▸ What you need to do
Locate every line in the entries below that contains the string "Select" and copy each of those lines. Only matches with the same capitalization count.
—————
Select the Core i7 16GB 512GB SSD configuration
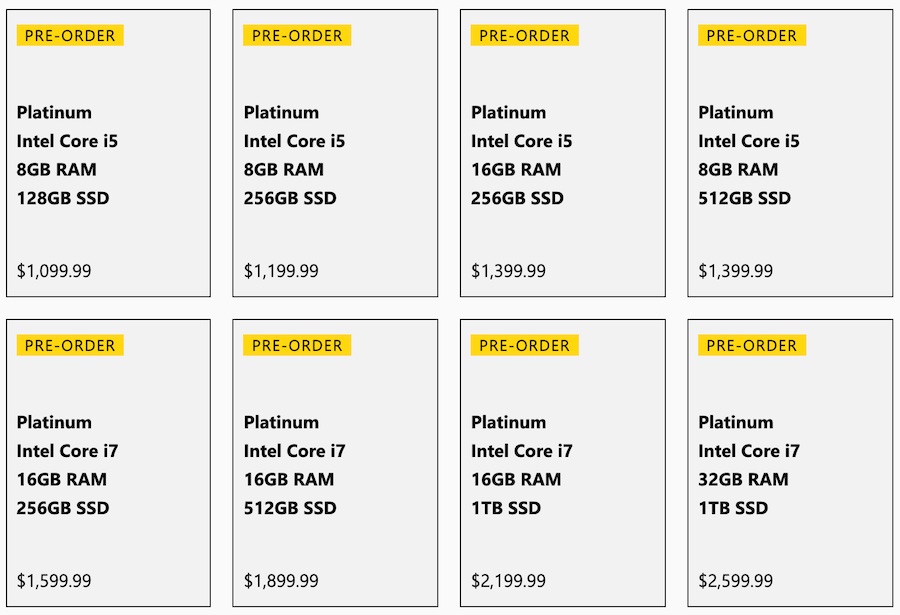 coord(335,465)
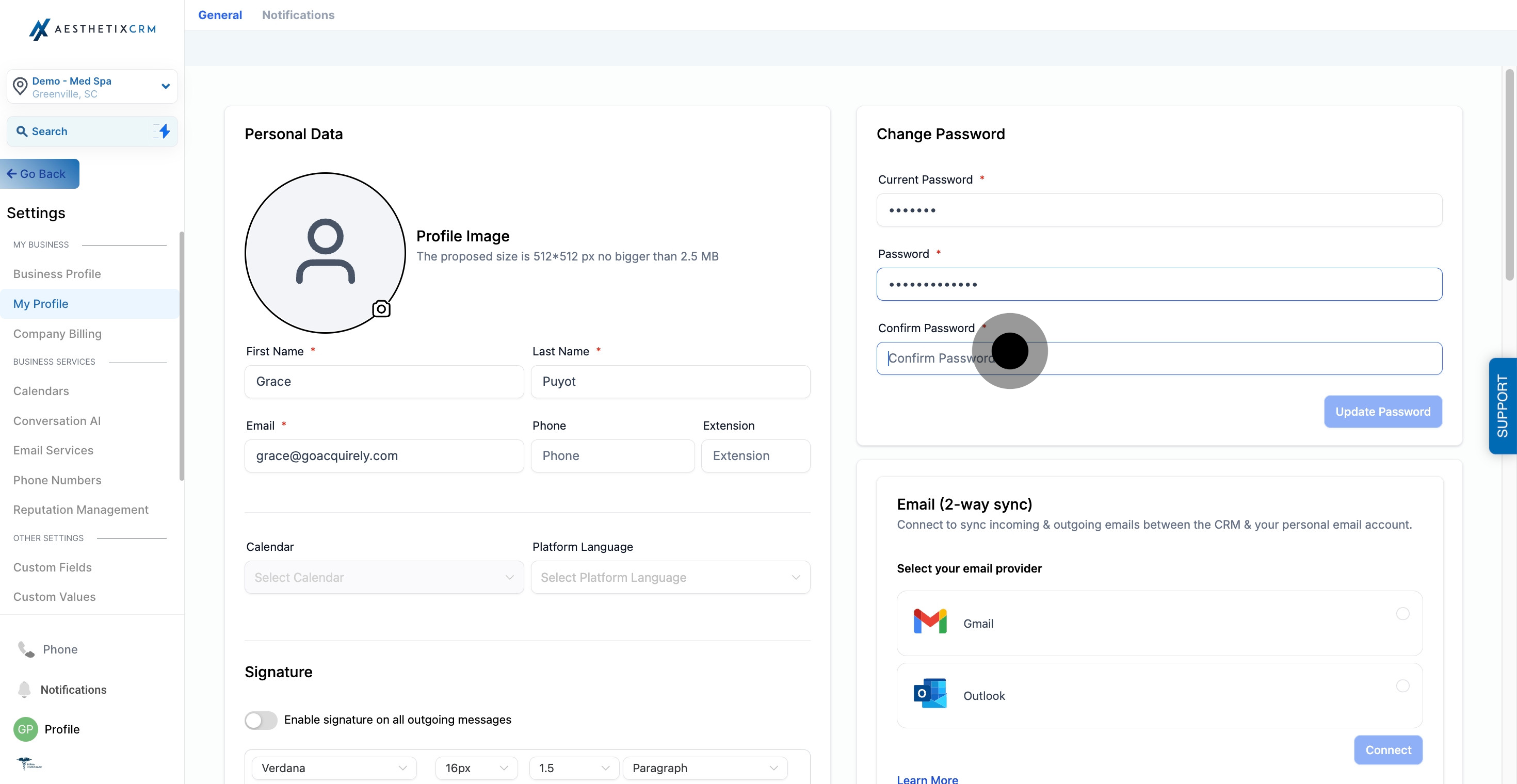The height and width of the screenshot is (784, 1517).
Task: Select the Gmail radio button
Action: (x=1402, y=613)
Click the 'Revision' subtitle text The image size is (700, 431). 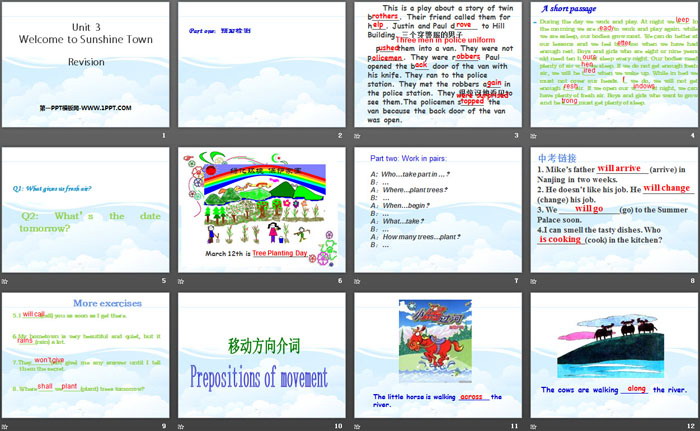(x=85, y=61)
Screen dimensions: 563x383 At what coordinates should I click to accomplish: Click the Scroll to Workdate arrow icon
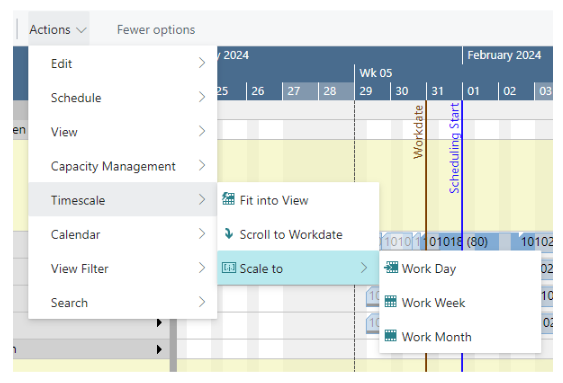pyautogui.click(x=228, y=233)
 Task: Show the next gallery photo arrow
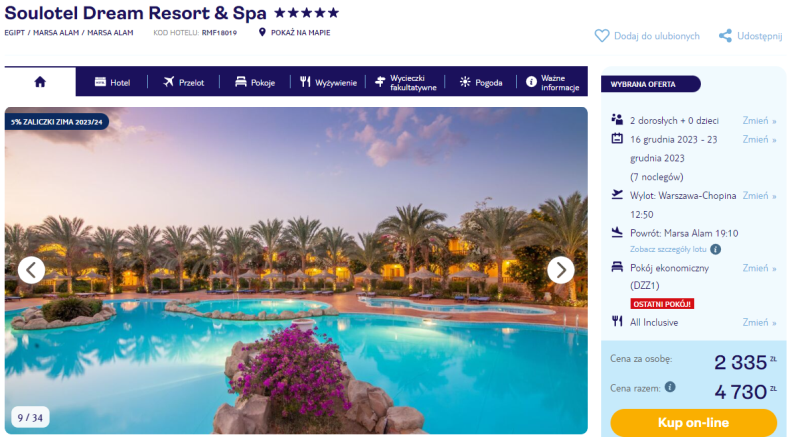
—————
▸ Task answer
Select the Core i7 16GB 512GB SSD configuration
Task: Select the Gmail radio button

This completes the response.